The rich may indeed be like the rest of us. Prices of their homes are now falling too.
Gated mansions and hillside estates have held their own through most of the real estate slump, but data released Monday showed big drops in the region's most exclusive neighborhoods.
Median sale prices fell by 13% in Beverly Hills in April, compared with the same month last year. Rancho Palos Verdes dropped 18% over the same period, while Newport Beach's 92660 ZIP Code took a 34% hit, according to DataQuick Information Systems.
Experts say these areas and others are catching up with price declines that struck first in outlying suburbs such as the Antelope Valley and the Inland Empire, where many first-time home buyers purchased their properties with sub-prime loans.
"You can't have one market hugely cheaper than another forever," said UC Berkeley professor Thomas Davidoff, who specializes in real estate.
Davidoff and others say the time lag stems from the fact that affluent homeowners generally don't have to sell under duress, unlike struggling borrowers facing escalating mortgage payments.
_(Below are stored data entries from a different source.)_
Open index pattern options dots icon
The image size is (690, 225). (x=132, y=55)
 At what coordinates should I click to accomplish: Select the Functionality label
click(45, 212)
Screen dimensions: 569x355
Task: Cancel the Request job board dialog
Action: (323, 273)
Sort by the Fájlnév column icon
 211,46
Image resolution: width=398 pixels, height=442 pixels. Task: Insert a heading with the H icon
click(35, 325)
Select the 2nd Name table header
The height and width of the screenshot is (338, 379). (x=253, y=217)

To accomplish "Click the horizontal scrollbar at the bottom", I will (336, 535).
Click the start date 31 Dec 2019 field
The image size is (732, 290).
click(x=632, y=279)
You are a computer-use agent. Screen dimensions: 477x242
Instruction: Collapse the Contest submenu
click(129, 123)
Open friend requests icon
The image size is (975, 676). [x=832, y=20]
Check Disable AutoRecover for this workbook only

But wealthy homeowners are increasingly finding out that if they want to sell their homes, they will need to discount the prices.
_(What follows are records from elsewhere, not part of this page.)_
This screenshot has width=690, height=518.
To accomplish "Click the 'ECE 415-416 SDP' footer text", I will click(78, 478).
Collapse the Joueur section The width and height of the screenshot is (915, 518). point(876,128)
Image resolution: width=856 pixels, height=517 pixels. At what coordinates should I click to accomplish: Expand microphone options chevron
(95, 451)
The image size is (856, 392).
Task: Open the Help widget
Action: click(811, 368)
O. Bruton Smith, an auto dealership and racetrack magnate, more than a year ago put his stately Italianate house in the Beverly Hills 90210 ZIP Code on sale for $12 million. Buyers were scarce, and so in February he cut $500,000 from the asking price.
In March, Smith breached what realty agents say is the Maginot line of mansions in the area: He slashed the price to below $10 million, to $9.995 million. That may have done the trick.
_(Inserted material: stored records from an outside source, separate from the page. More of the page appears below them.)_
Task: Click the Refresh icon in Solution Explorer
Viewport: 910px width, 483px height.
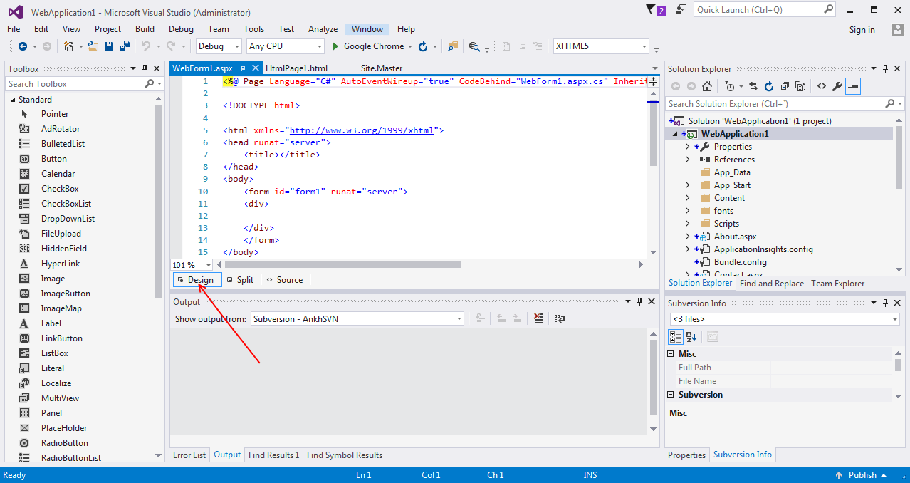Action: pyautogui.click(x=769, y=85)
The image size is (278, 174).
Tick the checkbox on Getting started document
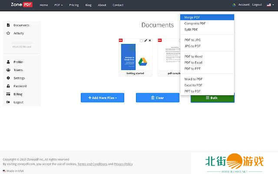(142, 40)
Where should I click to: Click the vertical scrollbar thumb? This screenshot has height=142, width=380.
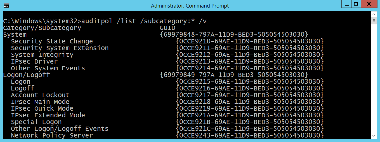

"It's a psychological break point," Michael Libow, the agent listing the house, said of the $10-million mark.
The reduced asking price has been drawing three or four potential buyers a week to see the house, Libow said, and an offer came in last weekend.
The decline in the high-end market can be seen in both the Los Angeles and the San Francisco Bay Area markets, according to a study released Monday by First Republic Bank of San Francisco.
The weak economy suggests that prices will remain depressed for some time, said First Republic's president, Katherine August-deWilde.
"People worry about their jobs and incomes -- even rich people," she said.
Orange County's more expensive neighborhoods are also seeing price declines, DataQuick figures show.